Por outro lado comparar percentagens é enganador já que 1% do PIB holandês, por ex., pode permitir comprar 1000 aviões de um certo tipo, e 1% do nosso PIB só dar para 50…

Finalmente é necessário estar atento para ver se as contas não estão viciadas pois, e também como ex., o Governo português é useiro e vezeiro em incluir os gastos da GNR nas contas da defesa…

Quanto à questão da “austeridade ser para todos” há que dizer claramente que, em primeiro lugar, as FAs não têm qualquer responsabilidade na crise, não andaram a desbaratar dinheiro, não usufruíram de prebendas, não andaram metidos em corrupções medonhas, nem se endividaram para além do que podiam pagar (vão pedir contas a quem tem culpas no cartório, primeiro…);

E quanto a apertar o cinto já o andam a fazer vai para 20 anos enquanto o resto do país folgava como cigarra, com os responsáveis políticos em destaque!

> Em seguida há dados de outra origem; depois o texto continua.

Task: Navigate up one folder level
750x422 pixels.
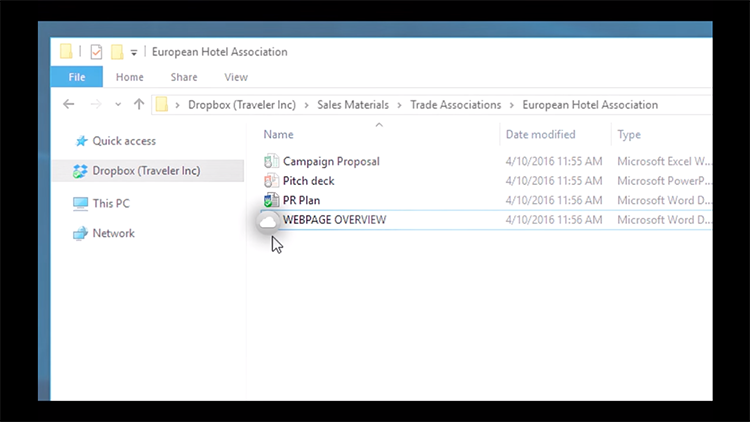Action: (x=139, y=104)
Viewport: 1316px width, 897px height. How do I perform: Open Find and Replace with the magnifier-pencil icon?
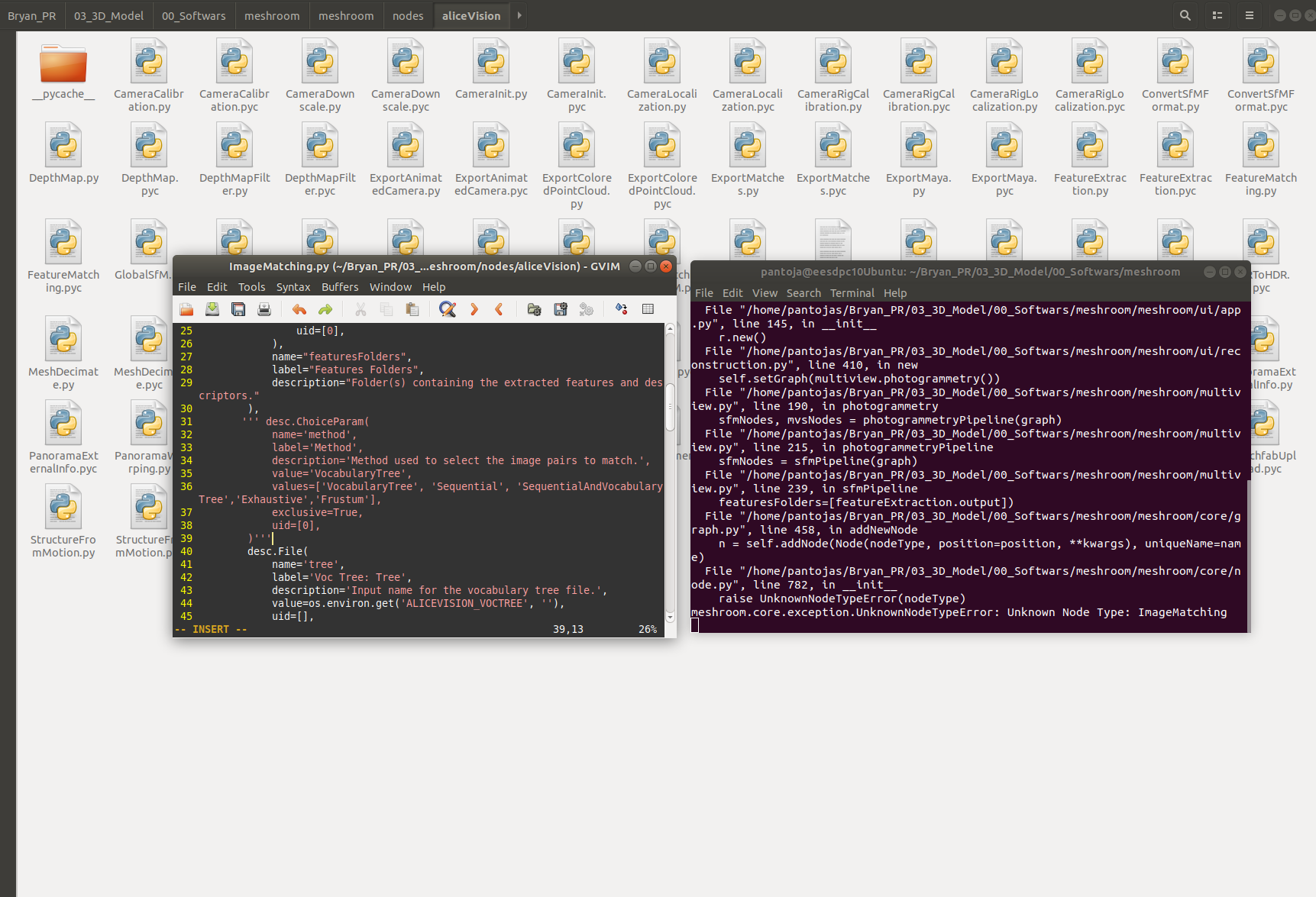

Por isso não venham dizer que a austeridade tem que ser para todos (insinuando nas entrelinhas), pois as FAs estão fartinhas de dar para este peditório (e nunca se eximiram a fazê-lo, nem nunca pediram excepções à lei) – quando mais alguém as igualar que atire a primeira pedra!

*****

Segundo capítulo do “Corpo”.

Por outro lado os ataques à condição militar e ao “Ethos” da IM têm – se sucedido no tempo e são devastadores. ´Trata-se de uma agressão constante, que vai acumulando uma revolta surda e que transformará, brevemente, a tropa num fardo inútil. A desconsideração é vasta.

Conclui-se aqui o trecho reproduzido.